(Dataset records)
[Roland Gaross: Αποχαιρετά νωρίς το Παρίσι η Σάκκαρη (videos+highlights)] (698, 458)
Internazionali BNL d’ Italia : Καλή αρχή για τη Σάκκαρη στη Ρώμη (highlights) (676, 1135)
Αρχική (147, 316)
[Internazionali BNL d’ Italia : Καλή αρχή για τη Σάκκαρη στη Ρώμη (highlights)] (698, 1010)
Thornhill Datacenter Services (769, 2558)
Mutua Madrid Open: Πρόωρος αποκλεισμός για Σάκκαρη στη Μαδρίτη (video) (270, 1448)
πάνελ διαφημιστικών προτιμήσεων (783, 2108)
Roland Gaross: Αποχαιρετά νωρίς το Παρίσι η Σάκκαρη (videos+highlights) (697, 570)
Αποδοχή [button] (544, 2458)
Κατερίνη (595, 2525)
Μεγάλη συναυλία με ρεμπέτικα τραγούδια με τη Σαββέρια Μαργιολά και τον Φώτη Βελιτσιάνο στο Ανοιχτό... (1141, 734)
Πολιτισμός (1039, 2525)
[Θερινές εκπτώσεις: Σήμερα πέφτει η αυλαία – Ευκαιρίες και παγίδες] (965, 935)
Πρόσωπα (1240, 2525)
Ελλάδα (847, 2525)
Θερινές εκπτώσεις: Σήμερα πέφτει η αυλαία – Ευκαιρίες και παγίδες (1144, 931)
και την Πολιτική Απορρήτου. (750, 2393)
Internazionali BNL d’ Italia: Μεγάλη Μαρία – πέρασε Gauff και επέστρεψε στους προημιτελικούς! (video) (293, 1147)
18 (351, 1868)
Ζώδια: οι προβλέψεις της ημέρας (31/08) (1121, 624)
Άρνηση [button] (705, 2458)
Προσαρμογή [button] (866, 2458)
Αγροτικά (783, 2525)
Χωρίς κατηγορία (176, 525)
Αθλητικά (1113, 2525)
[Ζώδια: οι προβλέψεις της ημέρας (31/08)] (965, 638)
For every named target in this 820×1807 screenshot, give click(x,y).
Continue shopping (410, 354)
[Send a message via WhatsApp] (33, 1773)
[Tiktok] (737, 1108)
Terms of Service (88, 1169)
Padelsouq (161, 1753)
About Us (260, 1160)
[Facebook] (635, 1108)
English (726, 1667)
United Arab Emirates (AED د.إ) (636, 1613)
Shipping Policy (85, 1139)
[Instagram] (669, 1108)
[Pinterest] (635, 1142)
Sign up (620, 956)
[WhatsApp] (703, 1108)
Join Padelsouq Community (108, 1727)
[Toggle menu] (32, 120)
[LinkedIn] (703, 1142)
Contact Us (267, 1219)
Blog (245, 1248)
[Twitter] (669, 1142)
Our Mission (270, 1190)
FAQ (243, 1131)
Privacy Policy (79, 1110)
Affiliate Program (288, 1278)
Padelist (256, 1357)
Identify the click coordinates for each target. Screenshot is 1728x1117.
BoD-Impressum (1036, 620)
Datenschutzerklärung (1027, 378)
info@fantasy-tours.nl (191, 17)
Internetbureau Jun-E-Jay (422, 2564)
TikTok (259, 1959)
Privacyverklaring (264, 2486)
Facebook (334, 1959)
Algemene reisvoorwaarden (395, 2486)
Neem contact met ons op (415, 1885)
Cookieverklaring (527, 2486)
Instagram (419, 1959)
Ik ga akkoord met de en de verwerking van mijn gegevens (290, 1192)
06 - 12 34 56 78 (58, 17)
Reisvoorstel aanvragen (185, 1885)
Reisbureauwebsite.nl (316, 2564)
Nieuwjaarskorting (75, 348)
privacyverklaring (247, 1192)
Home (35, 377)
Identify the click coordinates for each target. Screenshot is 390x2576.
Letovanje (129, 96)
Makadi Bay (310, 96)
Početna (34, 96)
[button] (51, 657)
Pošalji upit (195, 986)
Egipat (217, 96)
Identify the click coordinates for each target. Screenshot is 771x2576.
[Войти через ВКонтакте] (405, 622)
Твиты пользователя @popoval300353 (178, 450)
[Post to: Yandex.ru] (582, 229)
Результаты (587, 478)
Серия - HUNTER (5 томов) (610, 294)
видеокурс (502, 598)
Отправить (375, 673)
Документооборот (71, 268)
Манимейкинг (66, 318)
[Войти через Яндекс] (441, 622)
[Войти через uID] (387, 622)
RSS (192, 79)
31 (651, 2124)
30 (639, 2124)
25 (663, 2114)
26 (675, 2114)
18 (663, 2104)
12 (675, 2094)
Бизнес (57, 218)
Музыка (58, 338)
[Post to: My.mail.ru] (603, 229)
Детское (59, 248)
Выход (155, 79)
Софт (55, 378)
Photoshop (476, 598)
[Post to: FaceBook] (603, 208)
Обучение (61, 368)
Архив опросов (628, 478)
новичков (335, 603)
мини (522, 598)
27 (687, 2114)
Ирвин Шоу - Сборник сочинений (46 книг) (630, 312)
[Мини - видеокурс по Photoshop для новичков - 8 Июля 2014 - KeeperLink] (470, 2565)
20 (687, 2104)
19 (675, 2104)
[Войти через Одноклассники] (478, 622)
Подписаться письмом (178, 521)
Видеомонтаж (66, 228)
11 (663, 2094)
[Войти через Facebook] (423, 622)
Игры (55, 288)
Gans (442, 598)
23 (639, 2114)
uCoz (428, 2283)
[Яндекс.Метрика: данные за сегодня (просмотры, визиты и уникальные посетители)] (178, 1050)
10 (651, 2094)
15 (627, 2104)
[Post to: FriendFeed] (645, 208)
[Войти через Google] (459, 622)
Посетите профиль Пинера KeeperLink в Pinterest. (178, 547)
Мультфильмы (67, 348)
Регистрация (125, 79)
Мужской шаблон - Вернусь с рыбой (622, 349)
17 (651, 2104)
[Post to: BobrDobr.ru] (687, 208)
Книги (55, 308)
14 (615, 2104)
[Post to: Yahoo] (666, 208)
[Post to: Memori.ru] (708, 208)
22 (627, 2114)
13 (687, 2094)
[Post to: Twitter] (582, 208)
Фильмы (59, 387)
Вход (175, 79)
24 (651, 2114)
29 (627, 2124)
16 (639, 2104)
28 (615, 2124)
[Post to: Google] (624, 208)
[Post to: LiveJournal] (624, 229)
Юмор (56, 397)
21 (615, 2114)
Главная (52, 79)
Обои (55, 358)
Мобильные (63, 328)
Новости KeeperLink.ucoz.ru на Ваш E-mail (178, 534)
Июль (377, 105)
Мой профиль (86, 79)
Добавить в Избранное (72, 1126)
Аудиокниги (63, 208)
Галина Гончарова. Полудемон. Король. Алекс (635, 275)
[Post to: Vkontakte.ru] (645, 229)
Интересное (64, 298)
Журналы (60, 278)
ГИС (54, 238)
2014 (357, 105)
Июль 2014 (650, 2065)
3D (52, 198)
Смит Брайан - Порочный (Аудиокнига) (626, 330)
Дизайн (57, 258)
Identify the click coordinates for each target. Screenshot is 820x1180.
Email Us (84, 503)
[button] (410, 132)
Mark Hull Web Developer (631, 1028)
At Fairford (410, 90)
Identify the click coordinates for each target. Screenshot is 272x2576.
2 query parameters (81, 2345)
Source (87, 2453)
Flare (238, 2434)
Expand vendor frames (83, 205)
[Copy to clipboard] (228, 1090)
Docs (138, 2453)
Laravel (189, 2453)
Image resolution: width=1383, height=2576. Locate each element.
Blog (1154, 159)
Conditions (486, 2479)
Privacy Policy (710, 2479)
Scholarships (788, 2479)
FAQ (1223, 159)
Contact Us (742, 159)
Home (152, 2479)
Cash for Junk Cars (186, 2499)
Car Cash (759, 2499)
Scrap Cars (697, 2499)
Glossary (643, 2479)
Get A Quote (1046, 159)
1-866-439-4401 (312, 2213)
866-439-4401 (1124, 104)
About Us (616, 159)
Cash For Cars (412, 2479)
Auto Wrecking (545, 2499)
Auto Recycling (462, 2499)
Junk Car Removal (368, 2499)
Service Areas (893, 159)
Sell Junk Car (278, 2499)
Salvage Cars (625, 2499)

What is needed:
Start at the first line of the data above. Stop after the line containing "Πολιτισμός (1039, 2525)", reproducing each line exactly and adding nothing.

Solution for this problem:
[Roland Gaross: Αποχαιρετά νωρίς το Παρίσι η Σάκκαρη (videos+highlights)] (698, 458)
Internazionali BNL d’ Italia : Καλή αρχή για τη Σάκκαρη στη Ρώμη (highlights) (676, 1135)
Αρχική (147, 316)
[Internazionali BNL d’ Italia : Καλή αρχή για τη Σάκκαρη στη Ρώμη (highlights)] (698, 1010)
Thornhill Datacenter Services (769, 2558)
Mutua Madrid Open: Πρόωρος αποκλεισμός για Σάκκαρη στη Μαδρίτη (video) (270, 1448)
πάνελ διαφημιστικών προτιμήσεων (783, 2108)
Roland Gaross: Αποχαιρετά νωρίς το Παρίσι η Σάκκαρη (videos+highlights) (697, 570)
Αποδοχή [button] (544, 2458)
Κατερίνη (595, 2525)
Μεγάλη συναυλία με ρεμπέτικα τραγούδια με τη Σαββέρια Μαργιολά και τον Φώτη Βελιτσιάνο στο Ανοιχτό... (1141, 734)
Πολιτισμός (1039, 2525)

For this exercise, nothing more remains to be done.